──────── TEXTE

Le système d’enseignement supérieur français devra changer profondément s’il veut rejoindre le modèle international, ou alors il demeurera un système exotique avec sa dualité universités-grandes écoles : d’un côté des universités libres d’accès, de l’autre des écoles  sélectives. De ce point de vue il est n’est pas inutile de se pencher sur le cas de l’Ecole Polytechnique, en dépit de sa grande singularité, pour mieux comprendre les blocages du système.

Une récente étude dont Le Monde se fait l’écho[1], souligne le caractère socialement hyper-sélectif du concours d’entrée à L’Ecole Polytechnique. Ce n’est pas une surprise, mais la situation s’aggrave au fil des ans. Les trois-quarts des admis sont parisiens et, sur les 401 élèves de la promotion 2014, 152 proviennent de deux lycées ! Les provinciaux constituent aujourd’hui un quart des admis alors qu’ils étaient encore un tiers en 2006. Quant aux boursiers, leur pourcentage stagne à 13% contre 35% à l’université. Il est assez remarquable que leur taux d’échec à l’oral soit bien supérieur à celui des non-boursiers, ce qui confirme le caractère social de la sélection. A la fin on a une minorité uniforme et unicolore qui a pour base moins de 10% de la population[2]. Quand on y regarde de plus près, on est surpris du nombre d’élèves qui comptent une ascendance polytechnicienne. Au rythme où vont les choses, la « noblesse d’Etat » deviendra héréditaire. Sombre conclusion pour une école née avec la révolution française.

Dans un article antérieur, je présentais la sélection comme un instrument positif qui peut orienter les étudiants vers les études auxquelles ils sont le mieux préparés, l’idée étant que cette sélection vienne servir les études auxquelles elle introduit. En somme, on sélectionne pour la suite. Mais ce n’est pas du tout le cas de Polytechnique aujourd’hui. Ce qui compte c’est le concours d’entrée, ce n’est pas ce qu’on apprend ensuite.

Dans les années récentes on a vu fleurir nombre de rapports sur Polytechnique[3]. Je ne parlerai pas des avis relatifs à sa mauvaise gestion (rapport de la Cour des Comptes), ni des bizarreries liées à son statut militaire obsolète, mais plutôt des rapports qui prétendent traiter de son rôle et de son avenir, et qui ont la particularité d’être bien souvent contradictoires, tant sur la relation de la recherche et de la formation, que sur les partenariats possibles. Ils ont en commun une indifférence, un peu méprisante, à l’égard des universités. On trouve dans ces rapports des choses justes, mais les perles et les bêtises de certains d’entre eux (le rapport Gérondeau atteint des sommets) tracent un portrait peu flatteur de ce milieu de l’X, de ses anciens, de ses corps et ses dirigeants.

────────────────
──────── ENTRÉES RÉPERTORIÉES

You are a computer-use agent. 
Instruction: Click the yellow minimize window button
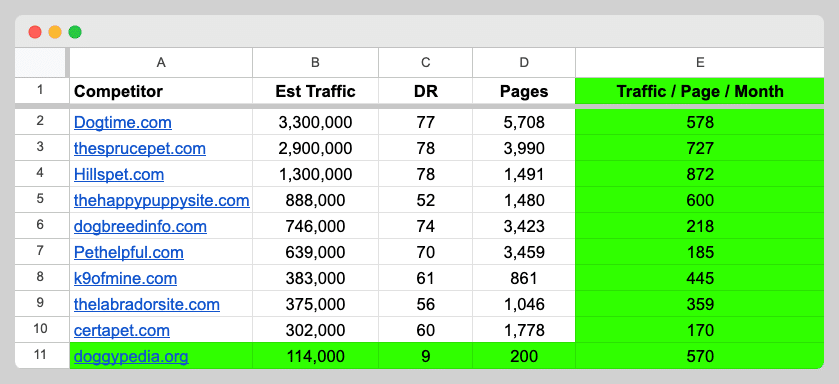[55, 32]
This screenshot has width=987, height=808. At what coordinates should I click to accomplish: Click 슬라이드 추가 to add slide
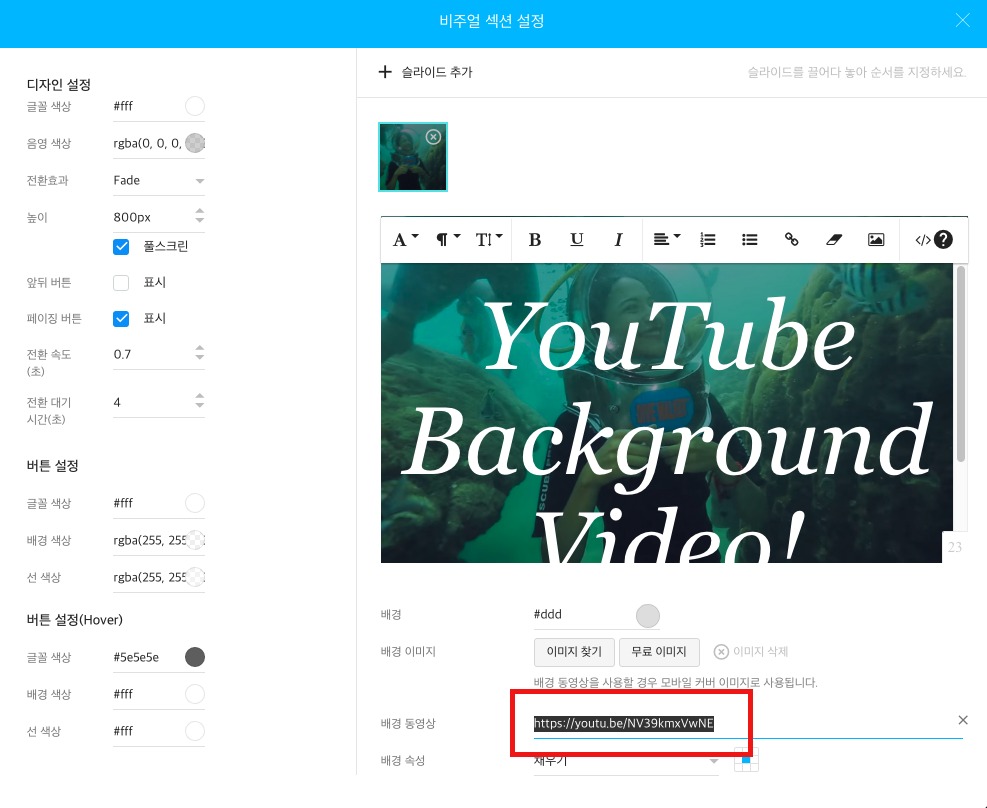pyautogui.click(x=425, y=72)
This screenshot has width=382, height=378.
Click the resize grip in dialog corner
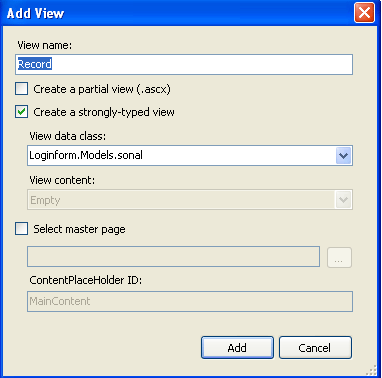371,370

────────────────

OBJECTIF FIXÉ:
Recopiez, s'il vous plaît, le passage du texte sur l'École polytechnique qui commence à "Dans les années" et se termine à "et ses dirigeants.".

TÂCHE ACCOMPLIE:
Dans les années récentes on a vu fleurir nombre de rapports sur Polytechnique[3]. Je ne parlerai pas des avis relatifs à sa mauvaise gestion (rapport de la Cour des Comptes), ni des bizarreries liées à son statut militaire obsolète, mais plutôt des rapports qui prétendent traiter de son rôle et de son avenir, et qui ont la particularité d’être bien souvent contradictoires, tant sur la relation de la recherche et de la formation, que sur les partenariats possibles. Ils ont en commun une indifférence, un peu méprisante, à l’égard des universités. On trouve dans ces rapports des choses justes, mais les perles et les bêtises de certains d’entre eux (le rapport Gérondeau atteint des sommets) tracent un portrait peu flatteur de ce milieu de l’X, de ses anciens, de ses corps et ses dirigeants.